The killers, one dropping a pistol in the street out front, jumped
into a van with a waiting driver.

Veteran Detective Wally Stefan of the Vancouver Police Department then
pieced together a disturbing case.

Stefan quickly suspected the men were killed over drug money. When he
died, Pacheco was the target of drug investigations in Oregon and
California. He once told a police informant that he led a network that
distributed meth, heroin and marijuana in those states and Washington.
Police in San Mateo, Calif., pegged him as a major heroin supplier
with connections reaching to Chicago.

An FBI-led task force in Portland tracked him through wiretaps and
surveillance, including a transmitter they placed on his black BMW.
They identified him as the supplier for organizations in Beaverton and
Clackamas before losing track of him when the transmitter's battery
died.

The survivors and getaway driver, who was caught, wouldn't say much.
But Stefan learned the killers may have been dispatched by California
traffickers affiliated with Mexican cartels.

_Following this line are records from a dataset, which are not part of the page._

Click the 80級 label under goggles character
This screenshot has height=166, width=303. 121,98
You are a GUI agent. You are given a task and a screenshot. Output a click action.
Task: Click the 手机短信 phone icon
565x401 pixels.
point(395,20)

Detectives ultimately identified Benjamin Vasquez-Salamanca, a
27-year-old fugitive wanted on Oregon drug charges, as the leader of
the execution team.

Clark County prosecutors indicted Vasquez-Salamanca. Leland Rakoz, a
deputy U.S. marshal in Vancouver and a renowned tracker of wanted men,
set out to find him, questioning friends and relatives in several
states. He kept getting the same story: After the Vancouver hit,
Vasquez-Salamanca was killed in Mexico by the Los Zetas cartel.

The story makes sense, Rakoz said. Vasquez-Salamanca, who stayed in
touch with his family even when on the run, had gone silent. Rakoz
could find no trace of him.

The other two killers returned to Mexico, according to police
reports.

Stefan and Rakoz are keeping their files open.

2002 killing on I-5 linked to drug trafficking

Why would anyone kill 53-year-old Angel Carlon Silva? The death
remained a mystery for more than a decade.

Now The Oregonian has learned the killing was probably tied to drug
trafficking.

To all appearances, Silva was just another motorist as he drove his
gold Lincoln sedan south on Interstate 5 about 11 a.m. on Dec. 15,
2002. His 18-year-old grandson was in the front seat, an acquaintance
in the back.

Along a rural stretch north of Myrtle Creek, a green Mercury Tracer
with three men suddenly pulled up in the fast lane, along the
Lincoln's left side. The passenger window went down, a gun came out,
and a hail of bullets blasted the Lincoln.

Silva was hit. The grandson guided the car to a stop on the shoulder,
where Silva died behind the wheel.

The men in the Tracer sped to a gas station 10 miles down the road,
where they ducked into the restroom to change clothes. The men
abandoned the Tracer, which had been stolen in California, and hopped
into a waiting Ford Expedition.

Oregon State Police Lt. Darin Lux, then a detective on his first
homicide, said the crime appeared planned. Witnesses were reluctant to
talk, but within days, investigators issued warrants for two suspects:
Sergio Villafana-Ortega, then 23, and Gerardo Botello Rosales, then
25.

State police had cited Villafana-Ortega for speeding six months before
the shooting, court records show. He listed a Salem address one block
from a house that a federal affidavit in another case said was used by
a major drug ring.

Lux said the motive for Silva's death was never clear, only that
investigators learned it may have involved some sort of retaliation.
The two suspects were never found.

But a former drug trafficker told The Oregonian recently that Silva
was the godfather of a child of Jorge Ortiz Oliva, a Salem drug
kingpin. Ortiz Oliva, later convicted, had connections to a cartel in
Nocupetaro, Mexico, according to court records.

The former trafficker, who asked that his identity be shielded to
protect his safety, said he drove a load of marijuana from California
to Salem the day before the killing. He thinks Silva may have been
returning to California with the cash to pay.

The former trafficker said he and Ortiz Oliva attended Silva's funeral
in California. A Roseburg funeral home confirmed that Silva's body was
shipped to a now-defunct mortuary in Tulare, Calif.

After the funeral, the former trafficker wondered aloud why the
suspects hadn't been arrested.

As he recalled, Ortiz Oliva responded: "They've been taken care of."